> [Your task]: The required output is the run of lines from the one holding "Screen dimensions: 900x520" through the final line of the listing, restated word for word, with no pictures.
======== Study material ========
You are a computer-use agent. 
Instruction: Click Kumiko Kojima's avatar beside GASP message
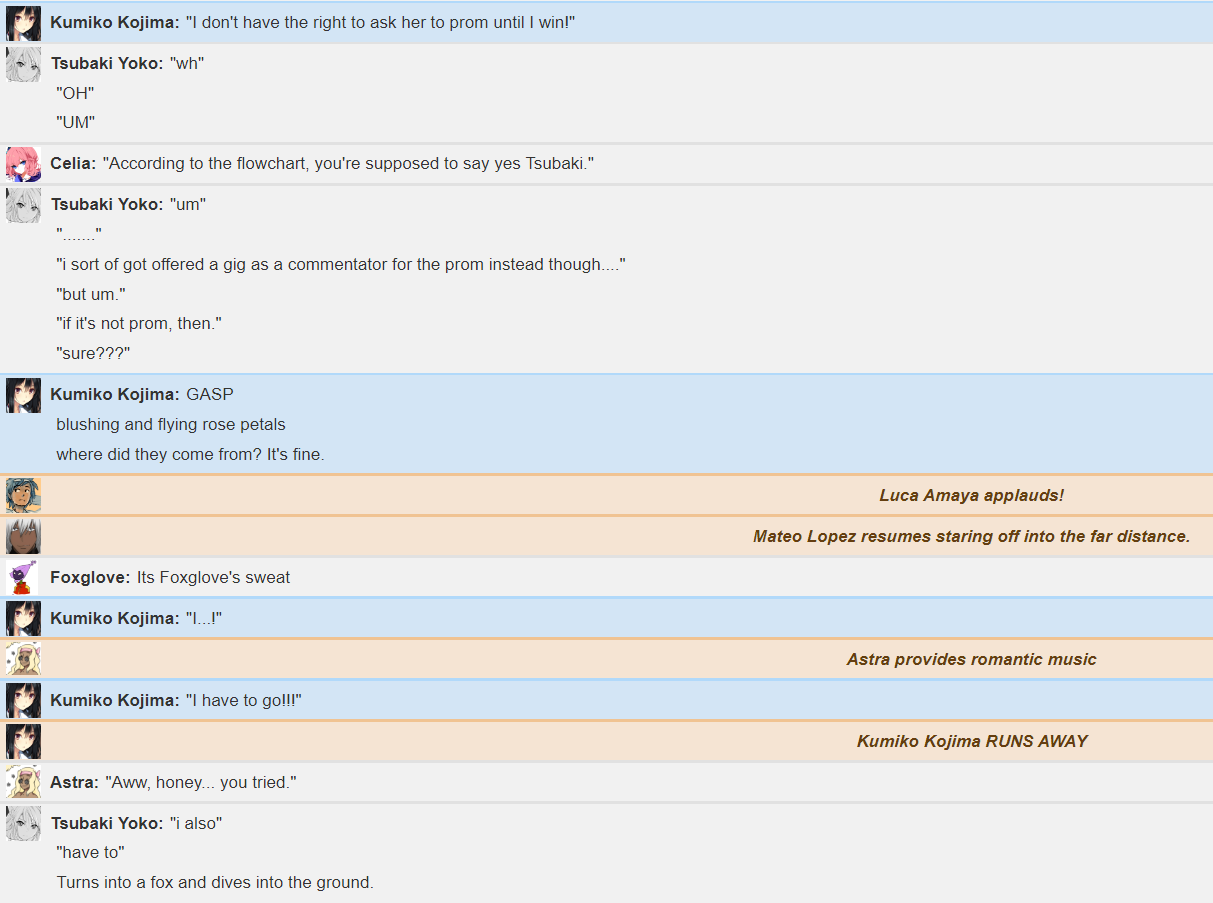pos(23,395)
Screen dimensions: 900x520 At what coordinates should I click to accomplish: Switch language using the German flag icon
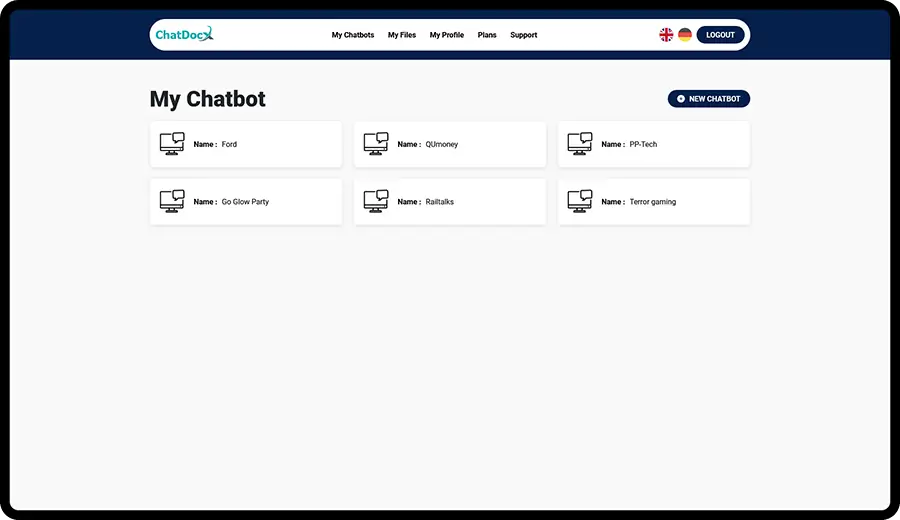click(685, 35)
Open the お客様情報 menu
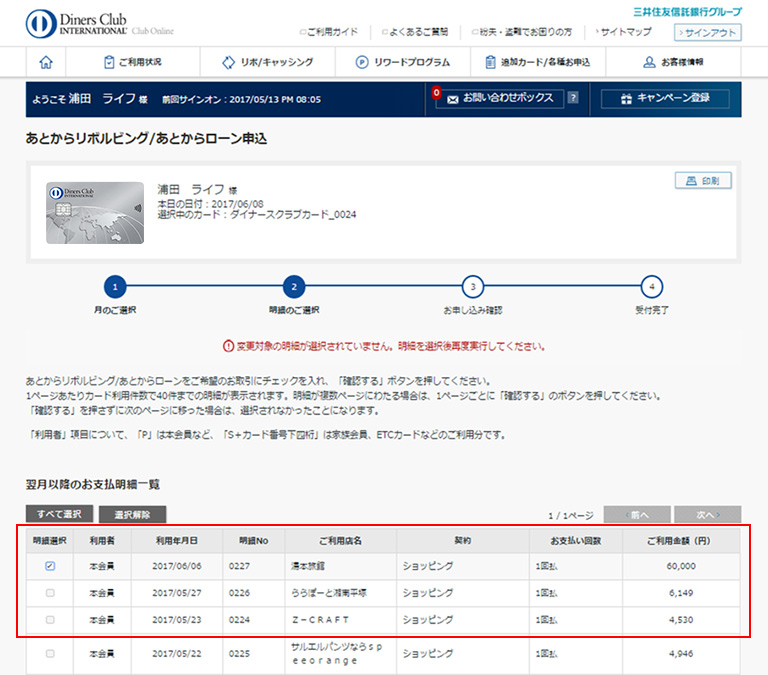 click(x=673, y=62)
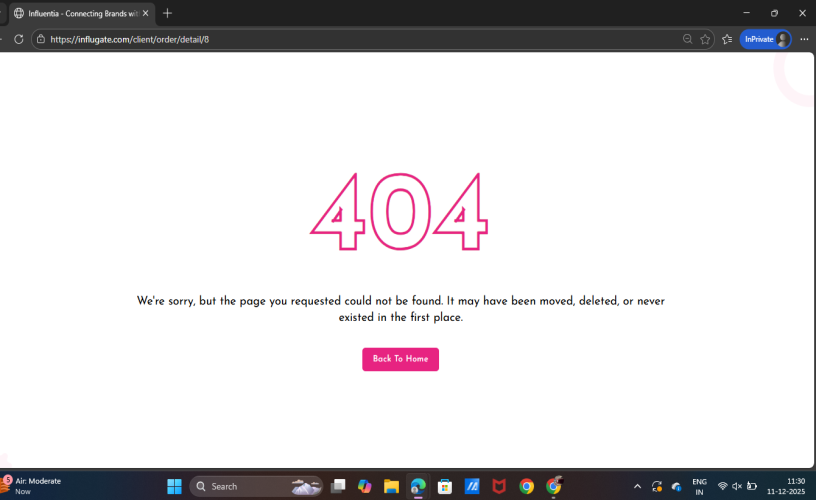Click the address bar URL field

pos(350,39)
========
> [Result of this task]:
Screen dimensions: 900x520 At what coordinates should I click to accomplish: Switch language using the German flag icon
click(685, 35)
Open the お客様情報 menu
 click(x=673, y=62)
Click the address bar URL field

pos(350,39)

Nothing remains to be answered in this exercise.